En el contexto de la socialización de género, las mujeres aprenden sin saberlo el uso de unas mejores “armas secretas” que ha perfeccionado este sistema: la enemistad entre mujeres. Esta enemistad impide a las mujeres darse cuenta de su hermandad en la desigualdad, en la discriminación y en la violencia de género, y en consecuencia las mantiene en un estado de alienación que les impide la unificación de intereses y de luchas contra su enemigo común.
¿Hasta cuándo existirá el patriarcado? ¿Estamos cerca o lejos de su fin? Es difícil adelantar una respuesta definitiva a estas preguntas. No obstante, existen al menos tres posibles hipótesis al respecto.
Por ejemplo, Manuel Castell en su libro “La sociedad de la información” sostiene que aun cuando el patriarcado sigue siendo la estructura básica de las sociedades contemporáneas, está irremediablemente condenado a su fin debido al advenimiento de la sociedad de la información dentro del capitalismo, y advierte que en este ocaso se provocará mayor violencia y odio contra las mujeres, tal como estaría ocurriendo en la actualidad.
Por su parte, otras autoras ( como Heidi Hartmann) sugieren que el fin del patriarcado dependerá del fin del capitalismo, ya que en este sistema económico el patriarcado ha encontrado un aliado estratégico en la medida que la acumulación de capital no solo se acomoda y se aprovecha de la estructura social del patriarcado (menores salarios para las mujeres, carga del trabajo del cuidado no remunerado de las mujeres, etc. ) sino que adicionalmente contribuye a su reproducción mediante la fraternidad interclasista que promueve entre explotadores y explotados (y entre la izquierda y la derecha) para el mantenimiento de la supremacía masculina. En consecuencia, el fin del patriarcado demorará tanto como demore el fin del capitalismo.
Una tercera hipótesis en este debate expresa que el fin del patriarcado no se relaciona con el ciclo de vida del capitalismo, en la medida que su existencia es anterior al surgimiento de este sistema económico en el siglo XVII y a que el patriarcado ha demostrado su capacidad de sobrevivir al capitalismo, tal como lo evidencia la experiencia del socialismo del siglo XX ( y probablemente la del socialismo del siglo XXI). El fin del patriarcado tendría como premisa el logro de una triple autonomía de las mujeres: autonomía económica, autonomía política y sobre todo, la autonomía del cuerpo.
En conclusión, el patriarcado no es una categoría de análisis (como sí lo es la categoría Género) es más bien una realidad vigente que condena a la desigualdad, a la discriminación y a la violencia a más del 50% de la población.
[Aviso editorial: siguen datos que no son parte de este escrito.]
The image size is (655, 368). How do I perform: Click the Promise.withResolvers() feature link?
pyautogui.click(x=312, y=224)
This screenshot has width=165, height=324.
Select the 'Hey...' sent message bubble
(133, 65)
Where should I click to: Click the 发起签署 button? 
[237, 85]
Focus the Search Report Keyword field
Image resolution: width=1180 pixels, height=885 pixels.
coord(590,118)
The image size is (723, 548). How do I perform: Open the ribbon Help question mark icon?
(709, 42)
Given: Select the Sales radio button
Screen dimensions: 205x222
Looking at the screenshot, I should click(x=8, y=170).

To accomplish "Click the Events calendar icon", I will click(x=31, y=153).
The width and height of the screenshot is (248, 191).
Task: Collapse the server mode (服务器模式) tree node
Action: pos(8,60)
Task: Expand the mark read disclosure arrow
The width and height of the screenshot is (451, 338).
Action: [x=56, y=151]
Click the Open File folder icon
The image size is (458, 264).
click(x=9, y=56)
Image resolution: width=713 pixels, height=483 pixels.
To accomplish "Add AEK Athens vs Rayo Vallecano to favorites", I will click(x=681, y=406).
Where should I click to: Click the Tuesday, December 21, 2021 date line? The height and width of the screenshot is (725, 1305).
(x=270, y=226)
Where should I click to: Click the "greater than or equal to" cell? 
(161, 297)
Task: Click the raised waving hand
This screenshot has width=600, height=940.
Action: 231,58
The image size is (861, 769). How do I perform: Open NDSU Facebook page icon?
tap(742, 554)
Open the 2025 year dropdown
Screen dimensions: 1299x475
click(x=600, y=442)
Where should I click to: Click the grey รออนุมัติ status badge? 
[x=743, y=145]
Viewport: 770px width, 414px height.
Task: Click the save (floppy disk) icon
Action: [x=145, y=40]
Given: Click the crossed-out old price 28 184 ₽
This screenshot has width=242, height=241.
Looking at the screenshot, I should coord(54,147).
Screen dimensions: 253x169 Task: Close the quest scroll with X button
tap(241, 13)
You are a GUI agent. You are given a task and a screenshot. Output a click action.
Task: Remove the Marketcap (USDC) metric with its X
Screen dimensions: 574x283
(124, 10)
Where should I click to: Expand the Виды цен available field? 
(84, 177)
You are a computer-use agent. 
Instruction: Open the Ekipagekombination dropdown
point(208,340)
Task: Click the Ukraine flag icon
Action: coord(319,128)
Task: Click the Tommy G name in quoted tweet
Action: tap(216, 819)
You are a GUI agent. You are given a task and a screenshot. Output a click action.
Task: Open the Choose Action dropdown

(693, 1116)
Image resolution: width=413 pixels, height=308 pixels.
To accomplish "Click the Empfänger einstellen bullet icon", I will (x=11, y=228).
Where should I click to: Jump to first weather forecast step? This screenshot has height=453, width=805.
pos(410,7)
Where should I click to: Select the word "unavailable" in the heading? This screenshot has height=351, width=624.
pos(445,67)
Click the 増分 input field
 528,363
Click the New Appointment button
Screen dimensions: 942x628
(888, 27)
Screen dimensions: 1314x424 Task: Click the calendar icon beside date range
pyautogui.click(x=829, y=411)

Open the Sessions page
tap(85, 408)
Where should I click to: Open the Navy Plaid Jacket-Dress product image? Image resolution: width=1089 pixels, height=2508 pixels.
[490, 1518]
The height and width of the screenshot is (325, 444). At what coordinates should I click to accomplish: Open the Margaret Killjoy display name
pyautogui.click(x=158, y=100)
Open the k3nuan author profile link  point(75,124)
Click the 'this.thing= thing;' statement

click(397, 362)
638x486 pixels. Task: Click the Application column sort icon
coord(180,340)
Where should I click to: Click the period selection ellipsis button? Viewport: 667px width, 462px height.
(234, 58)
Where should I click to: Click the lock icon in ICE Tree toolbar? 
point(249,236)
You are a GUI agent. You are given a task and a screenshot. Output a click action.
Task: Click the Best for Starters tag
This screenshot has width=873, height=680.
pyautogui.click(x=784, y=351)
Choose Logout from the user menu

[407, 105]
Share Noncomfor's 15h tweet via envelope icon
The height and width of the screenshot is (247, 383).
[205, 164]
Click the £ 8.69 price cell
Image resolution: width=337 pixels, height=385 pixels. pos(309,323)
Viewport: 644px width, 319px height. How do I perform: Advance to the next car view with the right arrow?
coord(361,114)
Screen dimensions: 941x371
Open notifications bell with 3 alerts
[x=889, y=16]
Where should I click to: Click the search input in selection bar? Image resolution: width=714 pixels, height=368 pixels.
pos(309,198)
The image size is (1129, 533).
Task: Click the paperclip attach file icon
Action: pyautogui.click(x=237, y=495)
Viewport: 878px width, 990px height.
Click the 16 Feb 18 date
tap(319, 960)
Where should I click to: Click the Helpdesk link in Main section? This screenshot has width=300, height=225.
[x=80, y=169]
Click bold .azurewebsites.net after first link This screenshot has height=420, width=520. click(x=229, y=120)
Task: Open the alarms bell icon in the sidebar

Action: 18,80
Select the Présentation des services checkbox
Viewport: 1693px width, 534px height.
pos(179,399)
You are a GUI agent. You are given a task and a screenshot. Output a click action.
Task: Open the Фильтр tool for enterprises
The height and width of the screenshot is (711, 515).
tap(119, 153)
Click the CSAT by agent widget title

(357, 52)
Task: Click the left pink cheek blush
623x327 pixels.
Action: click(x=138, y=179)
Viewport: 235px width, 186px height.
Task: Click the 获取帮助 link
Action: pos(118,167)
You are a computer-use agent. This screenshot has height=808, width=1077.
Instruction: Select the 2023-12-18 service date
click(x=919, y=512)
En consecuencia su existencia no depende de si nos gusta o nos disgusta este término, sino de si están o no vigentes las condiciones y los procesos sociales, políticos, económicos, jurídicos e ideológicos a partir de los cuales se institucionaliza y se reproduce la discriminación y la violencia contra las mujeres.
Luchar contra el patriarcado (NO CONTRA LOS HOMBRES ni contra las mujeres que lo defienden) e instaurar un sistema en donde exista IGUALDAD REAL entre hombres es el signo que caracteriza la lucha de las feministas, y es precisamente lo que nos distancia de oportunistas de toda especie y/o variedad que utilizan el discurso de género como un modus vivendi para asegura sus fines personales o como un modus operandi para darle al patriarcado “un rostro más humano” para sus fines de dominación política.